Keywords

1 Retrospective: Twenty Years of GREC Workshops

1.1 The Concept of Graphics Recognition

In a traditional view, the field of Document Image Analysis and Recognition has been roughly divided in two major subareas, namely text and graphics recognition. From this point of view where the criterion is the type of information that is extracted from document images, Graphics Recognition can be stated as the subfield of Document Analysis aiming to process documents containing diagrammatic notations. Diagrammatic notations are human communication messages basically consisting of terms such as textual labels, lines and arcs, loops, solid regions, dotted lines, hatched patterns, etc. combined in terms of bi-dimensional rules depending on the domain. Originally, the main categories of graphical documents were engineering drawings, architectural floor plans, and maps. Thus, the main purposes were the conversion of raster images after scanning (large) paper documents into CAD and GIS formats.

1.2 The Evolution of GREC Workshops: A Keywords Perspective

The first edition of the Graphics Recognition Workshop, endorsed by the Technical Committee 10 of the International Association of Pattern Recognition (IAPR), was held at Penn State University, USA, in 1995. Table 1 compiles the intensity of the different contributions in the proceedings regarding the main topics.

Table 1. Papers by Topic in GREC Workshops.

A first glance analysis of this table leads us to draw the following musings. First, the traditionally considered graphics recognition problems (vectorization, text-graphics separation and symbol recognition) are still there. They are not with the same strength than in the first editions of the workshop, but there is still some research addressed to improve the state of the art, in general in a given context (e.g. symbol recognition in a particular application). We observe an increase in the works on systems for specific document types with diagrammatic notation, in particular tables, flow charts, music scores, etc. This is probably driven by the needs of the market concerning applications for massive reading of certain types of documents. Surprisingly, the traditional document types like engineering drawings, electronic diagrams, maps, etc. seem to decay. These type of documents are nowadays digitally born, therefore the traditional raster-to-vector conversion to import scanned line drawings to CAD and GIS systems is a mature problem from the scientific point of view. Performance evaluation is always present. The community requires standard and open databases and ground truth, and with the increase of the use of machine learning methods, training data is always needed.
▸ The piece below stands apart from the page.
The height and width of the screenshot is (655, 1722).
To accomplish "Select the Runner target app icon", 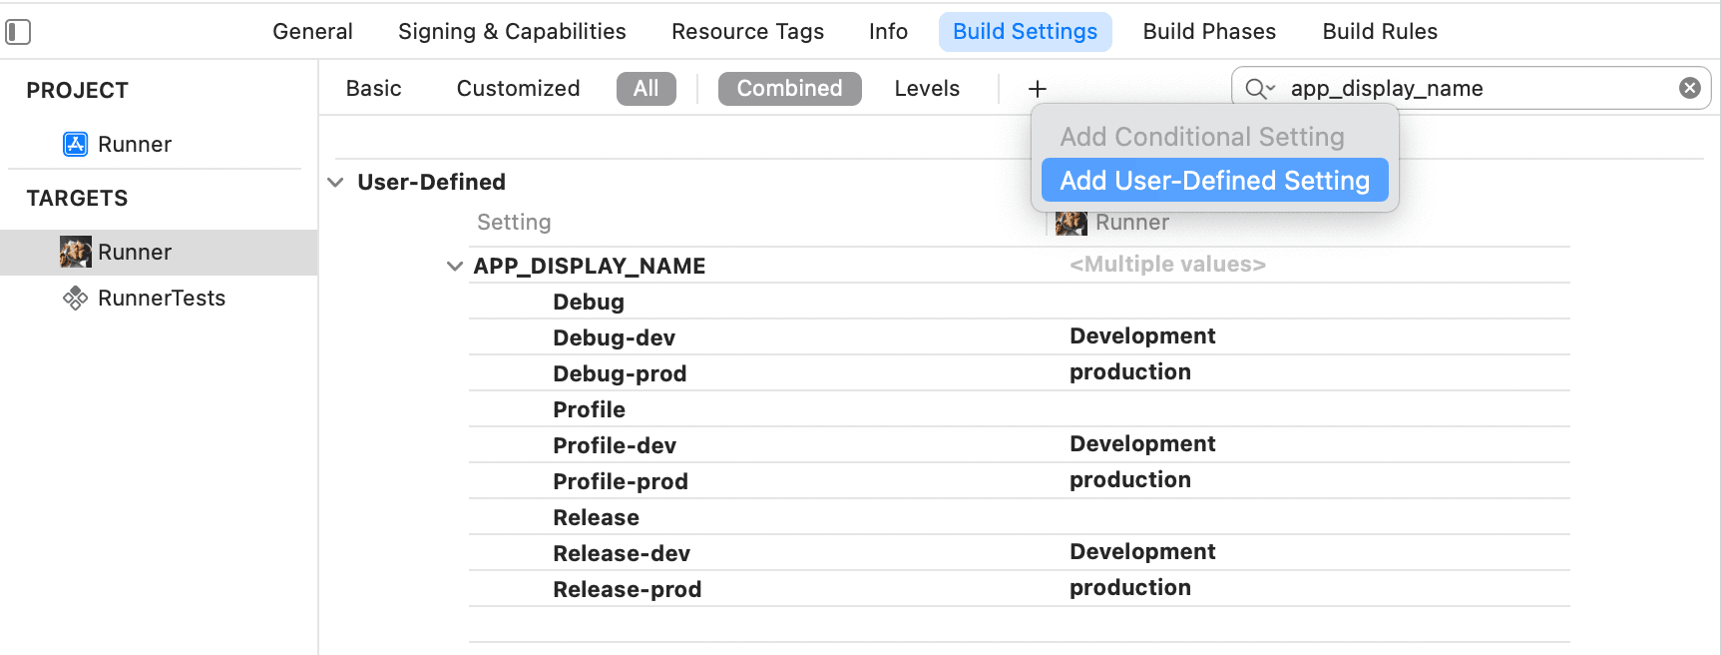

Two particular application areas are recovering protagonism: comics and Optical Music Recognition (OMR). We can not consider them genuinely Graphics Recognition problems, and these topics have their own communities. But the links to Graphics Recognition are evident, so they deserve an increasing centrality. It is surprising that sketch-based systems have a low impact in GREC. It is another example of an area of interest that has a research community, but probably it has stronger ties with the domains of Human-Computer Interfaces, and Computer Graphics than with Document Analysis. It is a challenge for our community in the future, to strengthen the links to this community, and contribute with graphical symbol recognition methods to solve problems of these domains.
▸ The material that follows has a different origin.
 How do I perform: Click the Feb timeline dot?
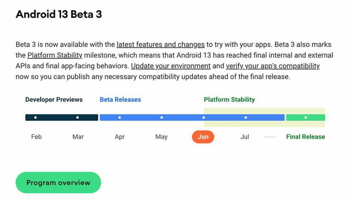click(x=36, y=117)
1.3 Main Conclusions Drawn in GREC2017

Conclusion 1: In GREC2017 we noticed that. Graphics Recognition is a component in end-to-end interpretation systems (machines as message decoders where graphical languages are an important but not unique component).

The traditional steps (vectorization, text/graphics separation, symbol recognition) are still there but they are losing strength by themselves. However they make sense in a global pipeline. If we analyze them individually, the state of the art is close to consider the problems are solved. The inclusion of traditional topics in a broader context that requires semantic interpretation in a given context (e.g. music scores, diagrams, engineering drawings, maps) is more challenging.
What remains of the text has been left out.